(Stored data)

BEGIN

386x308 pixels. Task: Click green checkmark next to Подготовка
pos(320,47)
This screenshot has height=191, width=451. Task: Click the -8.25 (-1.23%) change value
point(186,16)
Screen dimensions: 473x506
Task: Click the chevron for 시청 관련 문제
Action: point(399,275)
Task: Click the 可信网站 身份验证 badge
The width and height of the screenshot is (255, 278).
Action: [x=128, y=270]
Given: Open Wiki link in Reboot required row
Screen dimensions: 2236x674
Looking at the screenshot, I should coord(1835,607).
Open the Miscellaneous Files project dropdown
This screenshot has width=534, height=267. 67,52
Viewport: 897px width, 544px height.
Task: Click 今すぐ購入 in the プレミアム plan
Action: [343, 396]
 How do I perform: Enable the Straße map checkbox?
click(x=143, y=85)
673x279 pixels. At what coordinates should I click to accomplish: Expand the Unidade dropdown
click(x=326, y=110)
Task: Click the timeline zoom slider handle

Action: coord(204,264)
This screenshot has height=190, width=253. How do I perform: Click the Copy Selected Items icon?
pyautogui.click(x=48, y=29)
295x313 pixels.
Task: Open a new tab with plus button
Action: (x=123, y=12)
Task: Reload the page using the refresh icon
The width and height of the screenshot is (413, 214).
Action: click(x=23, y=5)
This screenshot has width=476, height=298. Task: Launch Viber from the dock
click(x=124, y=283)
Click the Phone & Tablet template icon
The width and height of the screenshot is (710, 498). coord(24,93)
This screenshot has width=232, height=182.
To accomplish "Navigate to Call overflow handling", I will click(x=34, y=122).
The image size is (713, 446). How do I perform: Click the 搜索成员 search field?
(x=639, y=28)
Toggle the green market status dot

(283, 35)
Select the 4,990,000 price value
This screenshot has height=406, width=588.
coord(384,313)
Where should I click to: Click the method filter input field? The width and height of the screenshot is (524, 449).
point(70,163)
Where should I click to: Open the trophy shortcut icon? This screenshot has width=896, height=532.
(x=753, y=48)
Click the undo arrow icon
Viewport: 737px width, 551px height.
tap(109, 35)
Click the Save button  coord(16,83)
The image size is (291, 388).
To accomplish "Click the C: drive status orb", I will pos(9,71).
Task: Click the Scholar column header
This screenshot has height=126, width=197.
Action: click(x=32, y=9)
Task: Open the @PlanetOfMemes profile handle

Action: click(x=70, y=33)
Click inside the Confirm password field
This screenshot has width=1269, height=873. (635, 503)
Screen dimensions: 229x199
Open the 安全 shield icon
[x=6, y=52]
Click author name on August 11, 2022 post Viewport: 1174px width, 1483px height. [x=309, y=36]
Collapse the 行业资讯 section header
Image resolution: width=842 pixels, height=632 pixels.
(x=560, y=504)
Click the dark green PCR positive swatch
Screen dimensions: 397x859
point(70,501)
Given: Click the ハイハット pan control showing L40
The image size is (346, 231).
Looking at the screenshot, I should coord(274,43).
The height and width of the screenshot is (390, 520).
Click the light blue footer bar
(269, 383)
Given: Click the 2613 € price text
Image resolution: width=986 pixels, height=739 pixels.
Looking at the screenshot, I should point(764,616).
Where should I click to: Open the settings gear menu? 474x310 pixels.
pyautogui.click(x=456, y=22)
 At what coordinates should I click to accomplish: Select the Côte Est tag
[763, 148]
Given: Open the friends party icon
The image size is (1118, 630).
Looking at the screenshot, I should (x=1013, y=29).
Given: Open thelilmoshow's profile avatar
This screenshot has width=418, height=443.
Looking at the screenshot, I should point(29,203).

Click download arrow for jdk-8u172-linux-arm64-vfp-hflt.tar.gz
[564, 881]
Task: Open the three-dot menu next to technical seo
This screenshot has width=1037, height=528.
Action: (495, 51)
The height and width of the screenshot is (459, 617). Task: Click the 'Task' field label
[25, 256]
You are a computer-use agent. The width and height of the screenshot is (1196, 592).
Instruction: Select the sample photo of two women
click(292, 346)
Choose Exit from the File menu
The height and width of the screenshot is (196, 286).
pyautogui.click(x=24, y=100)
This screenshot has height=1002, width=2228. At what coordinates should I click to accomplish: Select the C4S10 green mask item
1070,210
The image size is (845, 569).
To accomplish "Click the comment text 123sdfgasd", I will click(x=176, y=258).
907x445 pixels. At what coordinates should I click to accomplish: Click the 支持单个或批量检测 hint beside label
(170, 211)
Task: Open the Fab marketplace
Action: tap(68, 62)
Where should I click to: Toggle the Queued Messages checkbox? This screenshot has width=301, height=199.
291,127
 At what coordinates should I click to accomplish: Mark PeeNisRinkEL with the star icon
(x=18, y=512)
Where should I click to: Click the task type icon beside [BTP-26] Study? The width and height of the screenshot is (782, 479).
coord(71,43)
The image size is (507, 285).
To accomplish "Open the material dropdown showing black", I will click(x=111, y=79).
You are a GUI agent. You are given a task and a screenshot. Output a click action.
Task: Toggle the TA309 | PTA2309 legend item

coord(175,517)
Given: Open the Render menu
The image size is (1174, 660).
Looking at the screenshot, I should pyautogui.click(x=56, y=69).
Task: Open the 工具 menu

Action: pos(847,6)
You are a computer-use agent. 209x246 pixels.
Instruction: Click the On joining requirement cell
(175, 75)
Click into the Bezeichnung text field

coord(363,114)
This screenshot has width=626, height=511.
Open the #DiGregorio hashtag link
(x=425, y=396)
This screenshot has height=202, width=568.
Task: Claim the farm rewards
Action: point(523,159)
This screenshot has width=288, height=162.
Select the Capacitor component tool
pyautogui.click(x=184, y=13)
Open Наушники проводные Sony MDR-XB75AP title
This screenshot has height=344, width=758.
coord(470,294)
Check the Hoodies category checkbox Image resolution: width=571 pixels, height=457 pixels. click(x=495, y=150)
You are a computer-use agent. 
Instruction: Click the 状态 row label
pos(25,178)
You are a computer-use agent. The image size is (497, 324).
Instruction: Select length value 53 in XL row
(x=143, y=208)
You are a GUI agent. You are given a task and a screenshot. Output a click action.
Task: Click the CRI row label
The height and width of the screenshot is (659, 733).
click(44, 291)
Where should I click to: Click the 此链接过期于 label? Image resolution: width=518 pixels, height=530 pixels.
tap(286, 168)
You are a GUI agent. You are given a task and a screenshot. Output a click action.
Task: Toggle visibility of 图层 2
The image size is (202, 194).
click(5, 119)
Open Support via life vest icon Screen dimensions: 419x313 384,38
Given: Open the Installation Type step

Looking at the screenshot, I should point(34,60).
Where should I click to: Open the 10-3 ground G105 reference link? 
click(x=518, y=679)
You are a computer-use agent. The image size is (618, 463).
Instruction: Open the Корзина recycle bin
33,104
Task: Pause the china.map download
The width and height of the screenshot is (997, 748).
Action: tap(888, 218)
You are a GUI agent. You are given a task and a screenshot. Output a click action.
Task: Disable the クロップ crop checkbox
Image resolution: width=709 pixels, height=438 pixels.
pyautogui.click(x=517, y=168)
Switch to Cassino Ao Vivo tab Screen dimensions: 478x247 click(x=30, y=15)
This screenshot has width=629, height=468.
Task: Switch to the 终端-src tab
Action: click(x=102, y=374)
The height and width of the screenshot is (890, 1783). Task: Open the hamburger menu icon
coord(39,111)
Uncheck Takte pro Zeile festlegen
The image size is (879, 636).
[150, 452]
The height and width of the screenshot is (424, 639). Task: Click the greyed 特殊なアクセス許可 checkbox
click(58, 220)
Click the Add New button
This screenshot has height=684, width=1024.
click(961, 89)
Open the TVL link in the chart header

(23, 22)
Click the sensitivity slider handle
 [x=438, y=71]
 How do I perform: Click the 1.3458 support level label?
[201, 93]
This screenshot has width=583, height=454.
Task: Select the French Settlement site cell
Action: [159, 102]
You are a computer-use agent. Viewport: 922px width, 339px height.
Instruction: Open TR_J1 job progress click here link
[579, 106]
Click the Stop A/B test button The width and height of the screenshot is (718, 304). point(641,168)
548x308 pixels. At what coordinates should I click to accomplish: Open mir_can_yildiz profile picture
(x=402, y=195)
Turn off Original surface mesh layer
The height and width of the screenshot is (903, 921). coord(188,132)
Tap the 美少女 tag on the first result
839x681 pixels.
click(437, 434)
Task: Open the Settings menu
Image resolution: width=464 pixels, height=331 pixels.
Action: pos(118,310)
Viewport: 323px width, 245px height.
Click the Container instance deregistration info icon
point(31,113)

END

**WORK TASK:** Only lines containing the word "computer" should appear in the answer, and every such line from the records above must be there.

**EXERCISE SOLUTION:**
You are a computer-use agent. The width and height of the screenshot is (1196, 592).
You are a computer-use agent. 209x246 pixels.
You are a computer-use agent. 
You are a computer-use agent. The image size is (497, 324).
You are a computer-use agent. The image size is (618, 463).
You are a computer-use agent. Viewport: 922px width, 339px height.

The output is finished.